Article:
::::::

Michael’s What I Want
I’m siting in Hyderbad for a January 2013 company meeting and found this. Figured to make some minor updates as surprisingly, 3 years years later it’s still holding true.
The past few years have involved quite a bit of change in Peichi’s and my life. We’re not always sure where things are headed or how the bills will get paid. However, we’re into life together and by living simply, we make the best of it.
Here’s a letter to Peichi that I had written very late one night in February 2008. Despite in some ways of having had it all, it only meant I had less of what truly counted.
In reading the letter again, two years later, I’m finding the core of what I want remains. Love, peace and happiness in Peichi’s and my life, together. All of the other bits, even the material aspects remain modest and attainable.
I wonder how you’d write a letter like this to one you loved, when feeling lost a time and then reading it again years later. For me, I’m finding myself ever closer to what I want.
I should be sleeping with my beautiful wife right now. But, nope, I’m sitting in front of the computer with my eyes closed and typing away with a green milk tea at hand trying to figure out just what the fuck I want to do with my life.
Recently, I’m going through yet another screwed up website project. It’s a case of I delivered the project back in August of 2008 and the client is finally moving forward on it, early 2009. However, since they’ve missed a couple of invoice payments, I’m not moving forward till there’s a a payment or equivalent guarantee that there will be.

::::::

Provided material:
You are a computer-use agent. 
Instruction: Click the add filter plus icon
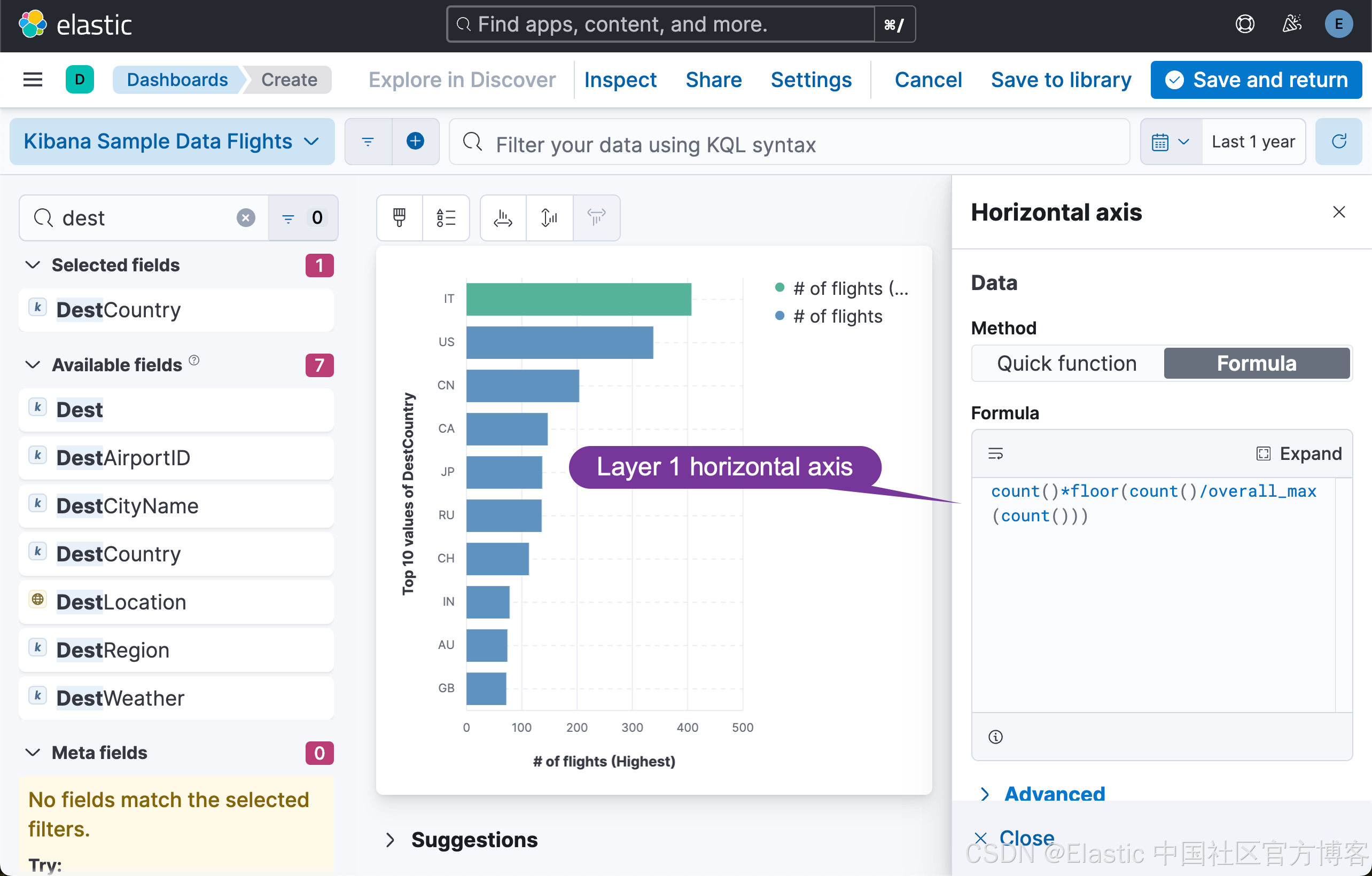pos(415,141)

::::::

Carry on the blog post about what Michael wants, starting after its final sentence. The material has no connection to the blog post.

Simply put, trust has been lost and it’s hard to get back from both sides. The client feels they’ve paid enough for the site and should just have it handled over to them. Michael feels client got what they wanted and it’s beyond reasonable time to perform more work unless compensation has been made. Hopefully though, some middle ground will be found when the client finds another developer and I can turn the site over to them for at least some compensation and get them out of my hair.
This reminds me of reading another article a few days back. The Tech Crunch guy got spat in his face by someone at a conference recently. This unsettled the Tech Crunch guy enough that he’s pulled out of his writing for a while to sort out if what’s he’s doing is what he wants to be doing.
In dealing with people there’s going to be some you can deal with and others that you just cant.
In the failed projects, it seems that at the root are people you just can’t get along with with.
In a side note, within a week of starting the above project, I had the feeling that I need to cancel the project and return the deposit despite the effort put in already and needing the money. I just had a bad feeling that the project was doomed from the start. Even getting to a signed proposal was extremely painful. I never have dealt with such a harsh client before.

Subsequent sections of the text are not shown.